La comunidad internacional estaba dividida en el año 2014: 108 de los 193 Estados miembros de las Naciones Unidas lo reconocían como Estado. Los restantes se habían negado a reconocerlo o se han declarado neutrales frente al tema.
Otro pronunciamiento independentista se dio el 11 de marzo del 2014 en la península de Crimea —con la ciudad de Sebastopol incluida—, por decisión de su órgano parlamentario regional, ratificada cinco días después por los ciudadanos crimeos en el plebiscito del 16 de marzo de ese año, en el cual el 96,77 por ciento de los votantes se pronunció por la separación de Ucrania y la inserción de Crimea como provincia de Rusia.

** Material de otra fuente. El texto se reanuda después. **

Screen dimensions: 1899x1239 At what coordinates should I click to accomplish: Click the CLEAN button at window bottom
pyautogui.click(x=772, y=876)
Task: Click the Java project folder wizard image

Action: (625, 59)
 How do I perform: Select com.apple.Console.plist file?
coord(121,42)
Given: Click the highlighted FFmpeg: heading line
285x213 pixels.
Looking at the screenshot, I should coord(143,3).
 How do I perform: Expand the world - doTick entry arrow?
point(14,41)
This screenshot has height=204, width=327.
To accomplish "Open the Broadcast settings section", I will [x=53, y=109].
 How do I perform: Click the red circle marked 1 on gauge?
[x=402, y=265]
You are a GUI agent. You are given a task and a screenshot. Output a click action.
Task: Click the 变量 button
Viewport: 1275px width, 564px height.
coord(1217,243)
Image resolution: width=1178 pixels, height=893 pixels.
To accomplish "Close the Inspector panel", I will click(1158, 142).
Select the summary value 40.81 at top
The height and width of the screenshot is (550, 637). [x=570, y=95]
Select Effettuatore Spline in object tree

Consecuentemente, el presidente Vladimir Putin de la Federación Rusa; Vladimir Konstantinov, presidente del Consejo Estatal de Crimea; el primer ministro de Crimea Serguéi Aksiónov y el alcalde de Sebastopol, Alexéi Chaly, firmaron el acuerdo de incorporación de los nuevos territorios a la Federación de Rusia.
Dentro del acuerdo, Crimea fue considerada zona económica especial y Sebastopol asumió la calidad de ciudad federal —al igual que Moscú y San Petersburgo— dentro de la Federación Rusa.
La península de Crimea, con una población de 2’033.700 habitantes en ese momento, tenía una superficie de 26.100 kilómetros cuadrados.